Deze avond sneed ik pompoenpitbrood, een beetje onhandig, jij kookt het water en maakt de thee. Het is zo fijn om elkaar weer te zien, na een paar dagen mis ik je al - hoewel ik heel graag afstand van je houd, voor jou en voor mezelf. Maar tegen de manier hoe je vanavond vroeg of ik langs wou komen, kon ik geen nee zeggen. De grote schram op je rechter wang trekt bijna nog meer aandacht dan die blauwe ogen van je, waar ik normaal alleen maar oog voor heb. We knabbelen van het brood en wachten tot dat de thee wat kouder is - ondertussen praten we elkaar langzaam bij over de gemiste dagen uit elkaars leven. Soms vraag ik me af wat er mis is gegaan, waarom we steeds één stap naar voren zetten om vervolgens twee stappen achteruit te doen, als het er niet meer zijn. Als de woorden zijn verteld en de lucht donker begint te worden, nemen we langzaam afscheid van elkaar - jij rent naar de winkel ik doe lippenstift op. Als je weer thuis komt zeg je tegen mij dat de kleur mij mooi staat en wens je me veel plezier, maar op dit soort momenten hoop ik dat je me tegenhoud en vraagt of ik alsjeblieft blijf, maar jij vraagt het niet en ik blijf niet. 
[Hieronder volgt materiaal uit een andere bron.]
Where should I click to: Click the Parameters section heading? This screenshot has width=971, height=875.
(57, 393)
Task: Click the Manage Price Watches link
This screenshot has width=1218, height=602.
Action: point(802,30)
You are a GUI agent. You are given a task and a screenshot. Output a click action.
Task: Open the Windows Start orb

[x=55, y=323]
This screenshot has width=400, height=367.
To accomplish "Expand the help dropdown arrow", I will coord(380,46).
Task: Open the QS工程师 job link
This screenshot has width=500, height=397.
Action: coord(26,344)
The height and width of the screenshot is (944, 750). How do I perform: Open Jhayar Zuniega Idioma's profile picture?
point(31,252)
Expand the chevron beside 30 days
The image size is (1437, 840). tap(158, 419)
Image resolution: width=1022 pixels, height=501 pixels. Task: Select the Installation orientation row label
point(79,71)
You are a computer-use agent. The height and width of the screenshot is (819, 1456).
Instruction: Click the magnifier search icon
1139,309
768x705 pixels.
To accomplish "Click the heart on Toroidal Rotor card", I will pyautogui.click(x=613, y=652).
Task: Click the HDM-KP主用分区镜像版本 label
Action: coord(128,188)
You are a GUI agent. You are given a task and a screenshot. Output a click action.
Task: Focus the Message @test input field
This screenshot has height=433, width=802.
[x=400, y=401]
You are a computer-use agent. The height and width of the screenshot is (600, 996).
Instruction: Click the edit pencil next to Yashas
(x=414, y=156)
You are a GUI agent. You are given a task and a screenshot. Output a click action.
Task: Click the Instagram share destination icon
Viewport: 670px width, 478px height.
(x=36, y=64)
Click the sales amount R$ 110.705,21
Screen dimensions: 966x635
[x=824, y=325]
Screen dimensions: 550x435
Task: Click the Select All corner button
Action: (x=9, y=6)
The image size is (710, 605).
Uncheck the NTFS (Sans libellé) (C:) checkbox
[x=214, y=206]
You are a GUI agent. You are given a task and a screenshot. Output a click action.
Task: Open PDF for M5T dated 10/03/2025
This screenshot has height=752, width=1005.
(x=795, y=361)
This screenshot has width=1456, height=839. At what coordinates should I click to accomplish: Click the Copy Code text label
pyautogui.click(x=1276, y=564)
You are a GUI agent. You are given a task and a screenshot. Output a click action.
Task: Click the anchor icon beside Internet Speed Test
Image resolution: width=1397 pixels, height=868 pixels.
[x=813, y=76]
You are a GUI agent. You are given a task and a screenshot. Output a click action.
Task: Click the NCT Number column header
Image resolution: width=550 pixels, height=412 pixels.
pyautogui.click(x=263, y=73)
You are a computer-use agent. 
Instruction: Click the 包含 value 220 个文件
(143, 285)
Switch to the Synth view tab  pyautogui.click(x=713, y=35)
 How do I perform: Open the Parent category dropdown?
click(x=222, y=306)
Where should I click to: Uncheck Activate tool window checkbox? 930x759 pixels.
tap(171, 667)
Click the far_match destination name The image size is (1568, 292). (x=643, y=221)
Onderweg op de fiets raak ik verdwaald in Rotterdam, altijd weer. Uiteindelijk denk ik in de goede straat te zijn, maar blijk ik verkeerd te zijn. Als ik het uiteindelijk heb gevonden, drinken we champagne en vertrekken richting het feest. Het is nog vroeg, we blijven nog even buiten zitten tot dat onze armen koud worden, kippenvel zichtbaar wordt en de mensen binnen dansen. Daar kom ik al dansend een jongen tegen, we raken elkaar dansend kwijt en vinden elkaar uiteindelijk weer. Die nacht/ ochtend laat hij mij het mooiste uitzicht zien. Ergens op een 16e etage aan de Maas. Ik volg hem trappen op en af - tot dat we ergens buiten staan, waar de wind zachtjes langs onze wangen blaast en waar ik naar beneden kijk en besef hoe hoog we staan. Die ochtend word ik wakker in zijn armen, de warmte die van zijn blote lichaam komt voelt fijn tegen dat van mij aan - hij fluistert lieve dingen in mijn oor en langzaam rollen er tranen over mijn gezicht, hij kust ze weg en houdt me nog stevigere vast, dit is een jongen die ik zo graag leuk zou willen vinden, maar het lukt me niet. Het is de man waar ik de avond daarvoor pompoenpitbrood mee at, die ik leuk vind. Alleen zullen wij elkaar nooit echt vinden, want wij raken elkaar altijd weer naar de avond kwijt.